▶ [INFORMATION GIVEN]:
::::::::
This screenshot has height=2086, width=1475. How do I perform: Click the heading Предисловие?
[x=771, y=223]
::::::::
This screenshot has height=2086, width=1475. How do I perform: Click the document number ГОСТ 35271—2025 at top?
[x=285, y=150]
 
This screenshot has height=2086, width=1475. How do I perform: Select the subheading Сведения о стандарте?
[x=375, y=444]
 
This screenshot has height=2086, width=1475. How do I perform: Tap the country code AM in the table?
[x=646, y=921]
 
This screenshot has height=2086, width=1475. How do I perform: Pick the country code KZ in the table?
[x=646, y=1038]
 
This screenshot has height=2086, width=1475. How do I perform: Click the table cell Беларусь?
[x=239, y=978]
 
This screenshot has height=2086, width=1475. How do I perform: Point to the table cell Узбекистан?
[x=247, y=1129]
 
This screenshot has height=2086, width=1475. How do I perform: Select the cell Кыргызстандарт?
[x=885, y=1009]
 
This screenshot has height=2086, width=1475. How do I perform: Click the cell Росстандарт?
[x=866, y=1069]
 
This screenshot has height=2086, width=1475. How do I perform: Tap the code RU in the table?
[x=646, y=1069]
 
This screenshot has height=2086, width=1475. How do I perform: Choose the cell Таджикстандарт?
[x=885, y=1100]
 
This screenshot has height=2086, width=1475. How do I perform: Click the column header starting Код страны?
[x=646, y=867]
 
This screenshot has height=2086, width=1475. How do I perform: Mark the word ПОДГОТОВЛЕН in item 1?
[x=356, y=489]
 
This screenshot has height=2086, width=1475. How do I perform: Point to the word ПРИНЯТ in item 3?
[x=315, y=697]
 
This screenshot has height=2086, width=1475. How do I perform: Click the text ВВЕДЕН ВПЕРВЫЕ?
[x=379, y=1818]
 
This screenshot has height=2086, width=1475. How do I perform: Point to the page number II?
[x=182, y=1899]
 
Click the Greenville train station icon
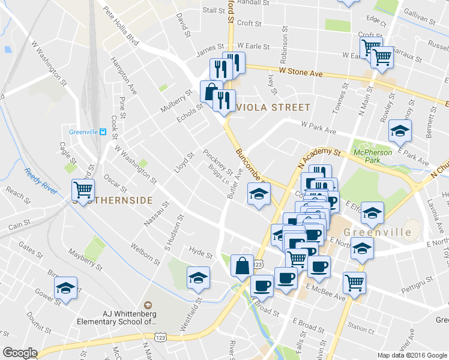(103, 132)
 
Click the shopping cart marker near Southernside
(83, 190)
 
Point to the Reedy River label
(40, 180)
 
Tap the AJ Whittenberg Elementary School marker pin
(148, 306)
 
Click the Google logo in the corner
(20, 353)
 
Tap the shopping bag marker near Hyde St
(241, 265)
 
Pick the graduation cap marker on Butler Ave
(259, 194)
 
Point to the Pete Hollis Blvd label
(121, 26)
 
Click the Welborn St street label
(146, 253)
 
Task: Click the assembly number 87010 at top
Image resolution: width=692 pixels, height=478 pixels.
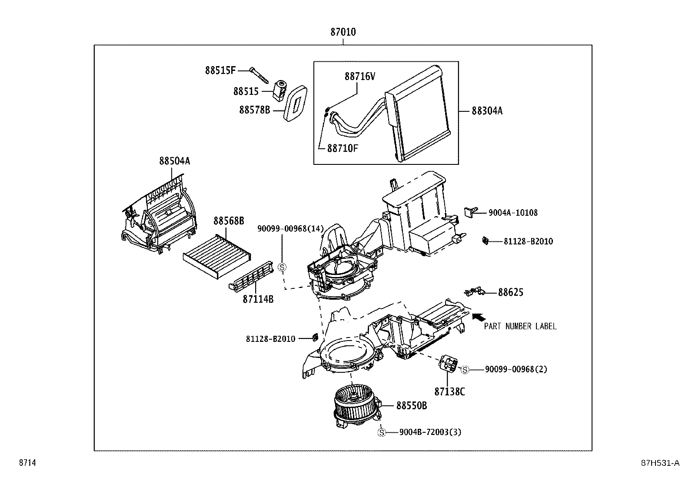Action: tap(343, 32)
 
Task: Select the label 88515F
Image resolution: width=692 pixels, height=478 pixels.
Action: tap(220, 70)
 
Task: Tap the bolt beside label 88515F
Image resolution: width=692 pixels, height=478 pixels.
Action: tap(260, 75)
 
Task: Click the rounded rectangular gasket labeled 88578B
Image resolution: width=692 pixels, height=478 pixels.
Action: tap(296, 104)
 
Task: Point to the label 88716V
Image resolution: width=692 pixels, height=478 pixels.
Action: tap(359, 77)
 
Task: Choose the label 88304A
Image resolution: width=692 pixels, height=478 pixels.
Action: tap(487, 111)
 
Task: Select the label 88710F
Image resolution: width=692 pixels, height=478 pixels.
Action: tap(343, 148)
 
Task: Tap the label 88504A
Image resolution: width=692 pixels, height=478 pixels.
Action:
::::::::
▶ [WHAT IS EXPECTED]:
Copy the rows from the line with "the heading Предисловие?" up to and including the line with "[x=771, y=223]", putting "title" in place of "heading" and changing nothing else.

▶ [THE ANSWER]:
This screenshot has height=2086, width=1475. How do I perform: Click the title Предисловие?
[x=771, y=223]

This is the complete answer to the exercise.